Report the count of lines in the listing below that include the string "computer", with no other text.

:::::

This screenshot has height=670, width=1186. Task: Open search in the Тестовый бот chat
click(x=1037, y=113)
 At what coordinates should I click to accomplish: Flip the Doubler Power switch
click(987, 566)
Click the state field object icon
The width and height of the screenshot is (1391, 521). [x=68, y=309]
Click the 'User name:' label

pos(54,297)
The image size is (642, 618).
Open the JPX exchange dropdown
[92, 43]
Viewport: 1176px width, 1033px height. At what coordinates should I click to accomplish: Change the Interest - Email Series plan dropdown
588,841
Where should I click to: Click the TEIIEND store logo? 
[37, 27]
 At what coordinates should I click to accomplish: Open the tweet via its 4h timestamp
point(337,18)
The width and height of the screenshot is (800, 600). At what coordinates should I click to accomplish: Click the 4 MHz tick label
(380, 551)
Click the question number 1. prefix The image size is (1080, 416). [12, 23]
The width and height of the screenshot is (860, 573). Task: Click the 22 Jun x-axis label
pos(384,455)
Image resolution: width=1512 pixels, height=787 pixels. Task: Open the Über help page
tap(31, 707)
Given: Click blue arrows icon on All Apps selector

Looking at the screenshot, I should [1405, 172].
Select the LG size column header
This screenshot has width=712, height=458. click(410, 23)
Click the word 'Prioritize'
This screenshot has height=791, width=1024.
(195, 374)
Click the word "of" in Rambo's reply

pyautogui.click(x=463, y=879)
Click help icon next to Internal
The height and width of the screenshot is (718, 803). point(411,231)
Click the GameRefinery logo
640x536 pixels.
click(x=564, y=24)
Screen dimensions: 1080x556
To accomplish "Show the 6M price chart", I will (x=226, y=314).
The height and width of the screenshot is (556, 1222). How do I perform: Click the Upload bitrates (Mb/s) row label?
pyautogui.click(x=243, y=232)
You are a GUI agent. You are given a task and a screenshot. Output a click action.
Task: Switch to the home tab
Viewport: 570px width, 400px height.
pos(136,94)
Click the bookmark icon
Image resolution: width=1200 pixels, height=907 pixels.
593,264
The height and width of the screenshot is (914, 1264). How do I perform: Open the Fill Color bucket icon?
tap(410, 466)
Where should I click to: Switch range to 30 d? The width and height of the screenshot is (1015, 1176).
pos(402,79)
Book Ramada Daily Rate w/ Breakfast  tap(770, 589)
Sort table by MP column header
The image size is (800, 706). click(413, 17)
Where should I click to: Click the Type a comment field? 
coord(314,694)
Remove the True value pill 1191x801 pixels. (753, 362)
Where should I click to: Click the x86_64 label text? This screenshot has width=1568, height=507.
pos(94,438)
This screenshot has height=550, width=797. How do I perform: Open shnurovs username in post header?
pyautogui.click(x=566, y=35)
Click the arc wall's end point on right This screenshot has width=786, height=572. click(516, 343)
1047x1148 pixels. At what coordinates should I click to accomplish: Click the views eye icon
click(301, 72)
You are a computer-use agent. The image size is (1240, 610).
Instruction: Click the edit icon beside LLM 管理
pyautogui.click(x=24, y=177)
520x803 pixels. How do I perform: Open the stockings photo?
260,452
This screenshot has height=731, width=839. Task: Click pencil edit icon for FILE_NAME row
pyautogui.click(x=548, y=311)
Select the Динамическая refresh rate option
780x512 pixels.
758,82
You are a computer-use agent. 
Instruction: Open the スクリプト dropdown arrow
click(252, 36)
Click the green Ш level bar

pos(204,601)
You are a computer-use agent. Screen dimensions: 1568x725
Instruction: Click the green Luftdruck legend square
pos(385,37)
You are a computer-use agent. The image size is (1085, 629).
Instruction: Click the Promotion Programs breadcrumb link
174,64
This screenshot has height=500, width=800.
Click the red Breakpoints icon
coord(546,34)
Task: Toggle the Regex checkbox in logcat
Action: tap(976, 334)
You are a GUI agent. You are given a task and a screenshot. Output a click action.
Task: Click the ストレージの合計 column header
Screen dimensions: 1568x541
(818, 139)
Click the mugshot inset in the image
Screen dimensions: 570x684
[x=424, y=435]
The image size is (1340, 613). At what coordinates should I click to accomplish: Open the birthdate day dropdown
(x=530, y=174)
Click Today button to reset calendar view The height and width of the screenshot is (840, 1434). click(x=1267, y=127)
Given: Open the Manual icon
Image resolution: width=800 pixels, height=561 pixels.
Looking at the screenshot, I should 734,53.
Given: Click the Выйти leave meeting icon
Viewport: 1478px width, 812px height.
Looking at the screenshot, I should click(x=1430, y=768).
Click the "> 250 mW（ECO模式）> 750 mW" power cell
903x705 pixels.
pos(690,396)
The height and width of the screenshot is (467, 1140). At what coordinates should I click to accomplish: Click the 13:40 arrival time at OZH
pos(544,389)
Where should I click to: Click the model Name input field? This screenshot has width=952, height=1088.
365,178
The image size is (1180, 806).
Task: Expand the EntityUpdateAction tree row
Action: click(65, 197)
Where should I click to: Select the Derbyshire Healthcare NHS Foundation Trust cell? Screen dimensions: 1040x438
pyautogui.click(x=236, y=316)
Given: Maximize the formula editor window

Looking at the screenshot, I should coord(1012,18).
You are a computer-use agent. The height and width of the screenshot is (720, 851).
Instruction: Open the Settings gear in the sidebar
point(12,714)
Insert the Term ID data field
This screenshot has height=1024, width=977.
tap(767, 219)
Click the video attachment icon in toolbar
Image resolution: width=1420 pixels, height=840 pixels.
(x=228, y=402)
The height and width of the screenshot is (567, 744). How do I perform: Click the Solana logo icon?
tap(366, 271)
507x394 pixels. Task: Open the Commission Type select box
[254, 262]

:::::

> **Exercise answer**:
5